**Exercise description**
One number is the whole answer: how many lines of the records include "computer".

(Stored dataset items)
BEGIN

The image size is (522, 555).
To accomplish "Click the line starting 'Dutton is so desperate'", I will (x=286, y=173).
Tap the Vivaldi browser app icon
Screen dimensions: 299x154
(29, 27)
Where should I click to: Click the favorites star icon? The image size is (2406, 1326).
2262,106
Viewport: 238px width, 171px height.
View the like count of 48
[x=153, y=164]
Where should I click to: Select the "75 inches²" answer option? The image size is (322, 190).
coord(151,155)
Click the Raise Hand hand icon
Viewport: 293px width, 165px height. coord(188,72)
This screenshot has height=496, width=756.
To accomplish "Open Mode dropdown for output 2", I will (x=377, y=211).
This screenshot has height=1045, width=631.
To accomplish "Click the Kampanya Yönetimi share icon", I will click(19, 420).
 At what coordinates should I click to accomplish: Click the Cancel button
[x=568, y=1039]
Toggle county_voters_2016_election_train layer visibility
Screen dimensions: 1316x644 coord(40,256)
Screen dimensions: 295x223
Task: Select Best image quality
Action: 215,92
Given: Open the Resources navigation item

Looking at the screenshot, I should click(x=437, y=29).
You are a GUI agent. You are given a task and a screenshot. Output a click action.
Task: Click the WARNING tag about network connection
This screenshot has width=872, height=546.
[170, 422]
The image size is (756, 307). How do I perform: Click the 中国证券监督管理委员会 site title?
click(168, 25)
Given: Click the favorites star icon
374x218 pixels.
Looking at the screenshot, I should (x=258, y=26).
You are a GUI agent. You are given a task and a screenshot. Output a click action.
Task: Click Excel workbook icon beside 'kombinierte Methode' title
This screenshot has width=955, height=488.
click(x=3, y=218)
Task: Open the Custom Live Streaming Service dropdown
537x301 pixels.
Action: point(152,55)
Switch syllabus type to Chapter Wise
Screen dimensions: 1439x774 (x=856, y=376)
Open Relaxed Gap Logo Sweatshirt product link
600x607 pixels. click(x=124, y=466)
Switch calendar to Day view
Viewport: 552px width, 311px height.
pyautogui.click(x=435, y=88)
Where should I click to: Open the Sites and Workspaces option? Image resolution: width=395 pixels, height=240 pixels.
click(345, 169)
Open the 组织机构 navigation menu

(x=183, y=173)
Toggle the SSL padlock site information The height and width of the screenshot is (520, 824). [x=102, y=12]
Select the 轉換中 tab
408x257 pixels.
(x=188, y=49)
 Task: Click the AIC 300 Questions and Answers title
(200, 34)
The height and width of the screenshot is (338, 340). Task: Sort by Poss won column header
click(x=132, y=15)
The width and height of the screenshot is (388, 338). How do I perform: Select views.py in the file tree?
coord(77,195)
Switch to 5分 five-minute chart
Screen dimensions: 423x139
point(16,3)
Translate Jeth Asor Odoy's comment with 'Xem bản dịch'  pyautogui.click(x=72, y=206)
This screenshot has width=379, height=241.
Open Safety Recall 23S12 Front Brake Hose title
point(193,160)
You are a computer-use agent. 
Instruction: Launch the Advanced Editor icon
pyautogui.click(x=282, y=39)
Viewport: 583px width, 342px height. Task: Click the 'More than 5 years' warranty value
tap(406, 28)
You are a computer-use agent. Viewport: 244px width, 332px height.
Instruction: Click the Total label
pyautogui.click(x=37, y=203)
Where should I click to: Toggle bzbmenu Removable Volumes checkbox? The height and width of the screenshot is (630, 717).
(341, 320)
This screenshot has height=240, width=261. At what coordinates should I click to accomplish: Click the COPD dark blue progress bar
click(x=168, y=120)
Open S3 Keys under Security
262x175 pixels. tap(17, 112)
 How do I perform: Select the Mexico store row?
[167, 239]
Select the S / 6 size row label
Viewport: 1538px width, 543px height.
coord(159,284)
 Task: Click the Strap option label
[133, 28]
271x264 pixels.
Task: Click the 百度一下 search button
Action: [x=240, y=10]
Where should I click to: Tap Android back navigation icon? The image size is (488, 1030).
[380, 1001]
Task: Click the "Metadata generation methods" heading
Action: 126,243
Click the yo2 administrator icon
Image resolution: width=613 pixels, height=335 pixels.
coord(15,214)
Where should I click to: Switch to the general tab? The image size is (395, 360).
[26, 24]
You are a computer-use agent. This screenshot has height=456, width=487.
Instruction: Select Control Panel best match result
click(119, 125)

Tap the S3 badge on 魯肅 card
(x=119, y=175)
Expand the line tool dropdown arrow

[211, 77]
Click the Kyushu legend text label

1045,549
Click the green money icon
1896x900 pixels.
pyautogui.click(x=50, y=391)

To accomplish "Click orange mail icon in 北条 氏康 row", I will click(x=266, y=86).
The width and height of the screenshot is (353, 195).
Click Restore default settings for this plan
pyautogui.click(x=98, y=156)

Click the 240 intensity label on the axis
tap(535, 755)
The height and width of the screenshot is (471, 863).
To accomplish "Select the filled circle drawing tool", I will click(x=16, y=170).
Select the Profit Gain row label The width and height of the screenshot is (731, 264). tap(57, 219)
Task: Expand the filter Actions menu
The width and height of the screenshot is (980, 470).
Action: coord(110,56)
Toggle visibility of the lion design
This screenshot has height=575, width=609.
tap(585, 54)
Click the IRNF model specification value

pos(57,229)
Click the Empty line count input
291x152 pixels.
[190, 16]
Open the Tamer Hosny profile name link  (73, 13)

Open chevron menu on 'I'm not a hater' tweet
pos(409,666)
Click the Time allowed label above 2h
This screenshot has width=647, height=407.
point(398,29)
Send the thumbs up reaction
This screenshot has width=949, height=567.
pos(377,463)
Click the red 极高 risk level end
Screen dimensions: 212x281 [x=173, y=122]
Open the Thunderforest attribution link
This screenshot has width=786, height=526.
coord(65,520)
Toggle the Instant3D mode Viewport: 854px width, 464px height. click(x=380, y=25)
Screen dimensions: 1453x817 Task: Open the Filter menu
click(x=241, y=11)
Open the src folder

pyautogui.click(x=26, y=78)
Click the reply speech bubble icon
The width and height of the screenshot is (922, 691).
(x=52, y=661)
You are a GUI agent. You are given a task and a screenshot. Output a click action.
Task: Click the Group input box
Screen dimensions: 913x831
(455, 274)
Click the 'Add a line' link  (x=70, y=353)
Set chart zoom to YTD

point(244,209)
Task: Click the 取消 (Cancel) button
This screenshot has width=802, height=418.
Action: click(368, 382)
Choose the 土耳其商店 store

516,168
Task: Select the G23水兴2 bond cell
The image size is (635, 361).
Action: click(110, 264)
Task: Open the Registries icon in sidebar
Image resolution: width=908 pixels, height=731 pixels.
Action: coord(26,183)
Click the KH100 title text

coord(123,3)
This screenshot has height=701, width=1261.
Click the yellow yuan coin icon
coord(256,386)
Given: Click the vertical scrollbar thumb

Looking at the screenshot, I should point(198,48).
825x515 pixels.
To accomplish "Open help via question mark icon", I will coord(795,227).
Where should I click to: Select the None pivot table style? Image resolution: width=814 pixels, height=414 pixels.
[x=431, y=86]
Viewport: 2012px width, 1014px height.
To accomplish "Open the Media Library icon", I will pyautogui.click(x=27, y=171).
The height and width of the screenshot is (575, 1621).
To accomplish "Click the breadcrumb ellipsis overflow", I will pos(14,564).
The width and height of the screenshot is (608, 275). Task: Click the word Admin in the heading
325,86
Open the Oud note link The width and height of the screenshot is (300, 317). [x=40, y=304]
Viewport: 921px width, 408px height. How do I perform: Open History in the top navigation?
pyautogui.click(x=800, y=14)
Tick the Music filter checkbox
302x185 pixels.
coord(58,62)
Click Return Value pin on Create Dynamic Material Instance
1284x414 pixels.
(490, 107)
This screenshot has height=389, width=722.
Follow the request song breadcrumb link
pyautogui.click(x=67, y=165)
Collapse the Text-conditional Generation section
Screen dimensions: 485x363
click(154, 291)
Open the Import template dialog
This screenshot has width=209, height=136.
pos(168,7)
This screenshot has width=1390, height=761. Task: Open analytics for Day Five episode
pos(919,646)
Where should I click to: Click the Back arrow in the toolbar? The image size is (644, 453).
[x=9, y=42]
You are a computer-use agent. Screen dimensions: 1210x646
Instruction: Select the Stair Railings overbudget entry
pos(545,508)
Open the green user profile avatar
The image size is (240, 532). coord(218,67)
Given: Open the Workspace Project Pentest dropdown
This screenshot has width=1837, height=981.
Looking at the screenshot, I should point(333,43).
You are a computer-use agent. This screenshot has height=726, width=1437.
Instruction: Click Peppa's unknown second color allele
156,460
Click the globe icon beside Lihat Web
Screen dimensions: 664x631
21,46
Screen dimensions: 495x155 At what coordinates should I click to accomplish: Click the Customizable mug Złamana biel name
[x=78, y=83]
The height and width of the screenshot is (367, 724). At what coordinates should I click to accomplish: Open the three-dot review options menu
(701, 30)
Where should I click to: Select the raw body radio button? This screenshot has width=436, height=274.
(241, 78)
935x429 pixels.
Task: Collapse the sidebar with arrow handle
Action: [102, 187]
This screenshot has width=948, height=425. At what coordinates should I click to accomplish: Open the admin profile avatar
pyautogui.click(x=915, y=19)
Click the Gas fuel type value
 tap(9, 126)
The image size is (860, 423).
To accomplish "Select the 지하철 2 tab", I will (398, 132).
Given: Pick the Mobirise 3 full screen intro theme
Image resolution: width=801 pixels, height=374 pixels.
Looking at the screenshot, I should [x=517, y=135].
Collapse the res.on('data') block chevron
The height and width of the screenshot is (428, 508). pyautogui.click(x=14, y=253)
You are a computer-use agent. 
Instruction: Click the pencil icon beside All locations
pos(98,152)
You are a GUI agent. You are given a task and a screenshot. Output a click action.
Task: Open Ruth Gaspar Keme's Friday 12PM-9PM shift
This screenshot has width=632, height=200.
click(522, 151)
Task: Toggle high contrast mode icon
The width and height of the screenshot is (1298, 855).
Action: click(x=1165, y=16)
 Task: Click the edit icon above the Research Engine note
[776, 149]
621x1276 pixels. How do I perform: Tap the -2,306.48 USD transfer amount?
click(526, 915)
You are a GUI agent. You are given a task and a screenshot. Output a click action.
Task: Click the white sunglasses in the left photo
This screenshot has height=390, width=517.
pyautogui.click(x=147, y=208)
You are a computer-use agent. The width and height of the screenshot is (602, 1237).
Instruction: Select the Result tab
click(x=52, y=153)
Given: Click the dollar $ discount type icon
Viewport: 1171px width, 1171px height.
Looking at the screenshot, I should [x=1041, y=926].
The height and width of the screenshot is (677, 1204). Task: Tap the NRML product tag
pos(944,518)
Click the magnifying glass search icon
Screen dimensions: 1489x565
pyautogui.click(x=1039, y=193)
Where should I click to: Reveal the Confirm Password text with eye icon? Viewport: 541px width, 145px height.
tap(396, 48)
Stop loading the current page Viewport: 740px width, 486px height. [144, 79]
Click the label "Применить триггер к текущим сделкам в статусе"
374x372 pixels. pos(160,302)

END

**Reply to the task**
7